How reliable is good enough?
People make mistakes all the time, so we shouldn’t be holding a technology up to an unrealistic standard. But we’ve spent hundreds of years learning how to manage human error in our organisations and ways of working. AI makes mistakes in different ways, ones we are not really used to spotting and accounting for.
This academic post on reliability, using insights from the nuclear and airline industries, is incredibly helpful in explaining that for reliability, we don’t just need accuracy, we need four dimensions of reliability:
- Getting things right consistently (Consistency)
- Don’t fall apart when conditions aren’t perfect (Robustness)
- Being open about lack of confidence rather than confidently guessing (Calibration)
- When mistakes do happen, the mistakes are fixable rather than catastrophic (Safety)
What the academics argue is that while AI capability (accuracy) has been improving fast, the improvement in the conditions for reliability has been modest. And the worst issue is AI models aren’t good at knowing when they’re wrong. An AI agent’s degree of confidence in an answer does not correlate to the true accuracy. These are pretty fundamental issues that will need much more work.
AI Spam vs AI filters
In the meantime, I worry about race conditions – as people use AI to spam applications for government services, contact centres and so on; we’re going to put barriers up to getting through to the real decision-makers and doers. Who loses out in that scenario? I fear the genuine service user without access to the latest tools. Also, was the friction AI now overcomes in the process, actually part of the service design?
Looking internally within organisations: If a supplier’s agentic flow is going to seek payments on every contract variation it spots in email chains, our agentic flow will appeal each one and also try to catch the supplier on every breach of their service level agreements with us.
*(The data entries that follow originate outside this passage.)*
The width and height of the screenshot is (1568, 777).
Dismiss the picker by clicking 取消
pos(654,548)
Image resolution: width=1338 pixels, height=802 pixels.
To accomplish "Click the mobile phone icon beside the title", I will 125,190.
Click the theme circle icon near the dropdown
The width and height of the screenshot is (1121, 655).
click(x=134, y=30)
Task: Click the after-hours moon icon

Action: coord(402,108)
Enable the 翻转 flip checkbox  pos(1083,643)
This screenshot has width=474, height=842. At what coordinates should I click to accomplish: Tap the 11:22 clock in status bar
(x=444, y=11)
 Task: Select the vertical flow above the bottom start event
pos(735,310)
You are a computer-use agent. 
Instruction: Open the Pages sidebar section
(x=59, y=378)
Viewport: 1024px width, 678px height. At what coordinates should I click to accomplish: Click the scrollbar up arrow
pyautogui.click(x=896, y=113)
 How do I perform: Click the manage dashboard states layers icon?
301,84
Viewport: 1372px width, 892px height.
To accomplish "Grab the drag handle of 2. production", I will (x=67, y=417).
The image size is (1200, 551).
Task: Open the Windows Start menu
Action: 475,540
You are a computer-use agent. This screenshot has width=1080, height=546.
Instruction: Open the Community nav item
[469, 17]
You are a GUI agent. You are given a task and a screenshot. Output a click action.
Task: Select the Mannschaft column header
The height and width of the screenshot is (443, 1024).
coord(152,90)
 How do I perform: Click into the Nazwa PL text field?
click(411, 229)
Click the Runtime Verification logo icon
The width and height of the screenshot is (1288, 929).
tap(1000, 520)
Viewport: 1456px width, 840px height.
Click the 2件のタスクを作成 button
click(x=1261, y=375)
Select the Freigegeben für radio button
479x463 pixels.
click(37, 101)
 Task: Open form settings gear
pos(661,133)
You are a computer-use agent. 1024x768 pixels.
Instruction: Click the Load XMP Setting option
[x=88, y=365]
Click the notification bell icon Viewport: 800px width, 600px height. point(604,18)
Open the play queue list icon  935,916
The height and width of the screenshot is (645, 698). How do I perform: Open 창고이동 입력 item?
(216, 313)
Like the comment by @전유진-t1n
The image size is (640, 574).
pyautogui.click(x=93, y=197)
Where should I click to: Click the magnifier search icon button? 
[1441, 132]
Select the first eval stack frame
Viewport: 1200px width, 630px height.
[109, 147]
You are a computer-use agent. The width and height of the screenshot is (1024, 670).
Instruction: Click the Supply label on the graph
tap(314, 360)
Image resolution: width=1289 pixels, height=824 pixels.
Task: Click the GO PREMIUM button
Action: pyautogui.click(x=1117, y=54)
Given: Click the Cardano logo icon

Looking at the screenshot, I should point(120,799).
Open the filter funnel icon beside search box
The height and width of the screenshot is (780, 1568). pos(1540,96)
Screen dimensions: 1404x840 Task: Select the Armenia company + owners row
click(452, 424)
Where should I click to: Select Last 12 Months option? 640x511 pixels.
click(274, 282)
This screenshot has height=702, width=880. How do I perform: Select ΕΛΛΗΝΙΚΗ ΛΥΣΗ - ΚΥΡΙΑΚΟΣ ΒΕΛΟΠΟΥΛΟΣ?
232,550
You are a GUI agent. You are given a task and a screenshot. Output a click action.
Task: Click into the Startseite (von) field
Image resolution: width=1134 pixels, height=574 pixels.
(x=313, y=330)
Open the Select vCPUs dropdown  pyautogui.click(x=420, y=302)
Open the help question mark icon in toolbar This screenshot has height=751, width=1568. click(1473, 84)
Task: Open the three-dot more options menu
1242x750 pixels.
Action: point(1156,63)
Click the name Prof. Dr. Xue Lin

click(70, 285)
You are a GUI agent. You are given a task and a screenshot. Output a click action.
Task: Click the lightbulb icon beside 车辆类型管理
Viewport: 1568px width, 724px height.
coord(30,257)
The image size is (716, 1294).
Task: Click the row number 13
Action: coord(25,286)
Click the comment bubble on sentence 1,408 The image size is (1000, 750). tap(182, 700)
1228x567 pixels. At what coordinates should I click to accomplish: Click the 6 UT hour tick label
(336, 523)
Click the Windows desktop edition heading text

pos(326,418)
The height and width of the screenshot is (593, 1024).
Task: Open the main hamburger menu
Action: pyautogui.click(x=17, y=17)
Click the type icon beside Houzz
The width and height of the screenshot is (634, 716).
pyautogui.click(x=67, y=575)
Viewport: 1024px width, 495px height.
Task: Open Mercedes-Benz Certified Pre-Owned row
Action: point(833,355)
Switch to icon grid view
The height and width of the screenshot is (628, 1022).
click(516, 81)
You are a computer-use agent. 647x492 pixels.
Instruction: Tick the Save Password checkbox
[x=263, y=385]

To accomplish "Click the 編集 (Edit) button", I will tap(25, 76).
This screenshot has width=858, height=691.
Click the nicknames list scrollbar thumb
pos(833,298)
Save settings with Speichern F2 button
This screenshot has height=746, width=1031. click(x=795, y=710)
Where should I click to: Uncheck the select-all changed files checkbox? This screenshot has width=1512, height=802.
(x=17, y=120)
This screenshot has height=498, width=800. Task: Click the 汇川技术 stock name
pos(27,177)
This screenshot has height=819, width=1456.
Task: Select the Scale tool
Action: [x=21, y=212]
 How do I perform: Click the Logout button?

We’ll then put agents on the escalations and before you know it, we’ll have an arms race.
We’re seeing this in recruitment where so many AI bots are causing havoc in the world of applying, reviewing, and interviewing. So far, the best countermeasure has been to insist on in-person interviews to prevent AI-assisted cheating on technical tests.
Where does this take us? Well, if I was selling AI usage, a race condition of AI spam vs AI filters sells more usage than ever. For the rest of us, we must think really carefully about what we need to own, control, and understand in this emerging world. I can’t see the value in all of us regurgitating AI-created text, which is AI-summarised and then AI-replied to. Writing is thinking; it’s not simply communications.
So where next?
I worry we’re just too easily impressed by the apparently fluency with which LLMs are conversing with us. We, certainly in the UK, tend to have strong biases towards good talkers. It’s a remarkable achievement to have machines able to do so, and on pretty much any topic you throw at them. Now is the time to keep experimenting and learning, as there is so much we still need to think about and understand. Questions I’m keen to explore centre on reliability, trust, accountability, and deeply considering what it is we expect from people in their work. We are living in interesting times, and we must remain open and curious, certain in the knowledge that the future hasn’t been determined; it is wide open for us to discover.